Chi trascorre almeno otto ore seduto, soprattutto per ragioni di lavoro, dovrebbe combattere la sedentarietà facendo almeno un’ora di moto al giorno. Sarebbe questo il tempo minimo da dedicare all’attività fisica per contrastare gli effetti negativi che a lungo andare la sedentarietà può avere sull’organismo umano. Il movimento fisico può essere compiuto agevolmente anche facendo una semplice passeggiata oppure andando un po’ in bici. Non è necessario dunque recarsi in palestra se non si può.

Questo risultato è emerso grazie ad uno studio compiuto su oltre un milione di persone e pubblicato poi sulla rivista The Lancet. Uno studio che sottolinea ancora una volta come tantissime persone non si dedichino abbastanza all’attività fisica: secondo l’Organizzazione Mondiale della Sanità almeno un quarto degli adulti a livello mondiale non lo farebbe.
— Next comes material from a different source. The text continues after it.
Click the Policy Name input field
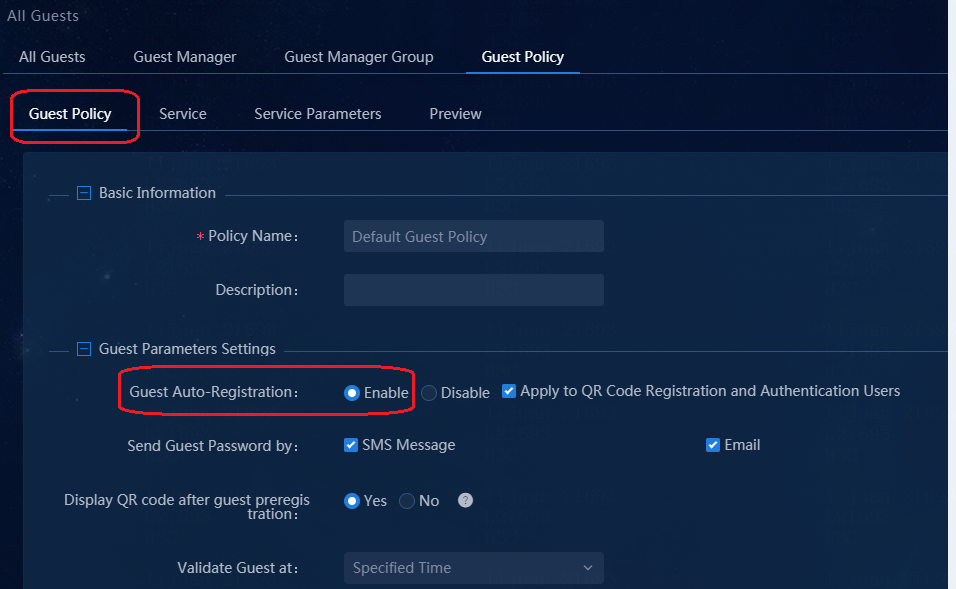This screenshot has width=956, height=589. click(x=474, y=236)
Senza contare poi, che dal 2012 non si sarebbero fatti passi avanti nella lotta contro la sedentarietà.

Non fare abbastanza attività fisica ha fatto sì che patologie come il diabete o altre malattie cardiovascolari abbiano preso il sopravvento. Con importanti ripercussioni anche sui sistemi sanitari nazionali. E anche l’aumento di casi di tumori è in parte correlato alla sedentarietà.

Chi per ragioni professionali deve trascorrere almeno otto ore seduto, deve sapere che gli effetti di questa sedentarietà possono e devono essere combattuti facendo almeno un’ora di movimento al giorno. Basta camminare, un’attività alla portata di tutti.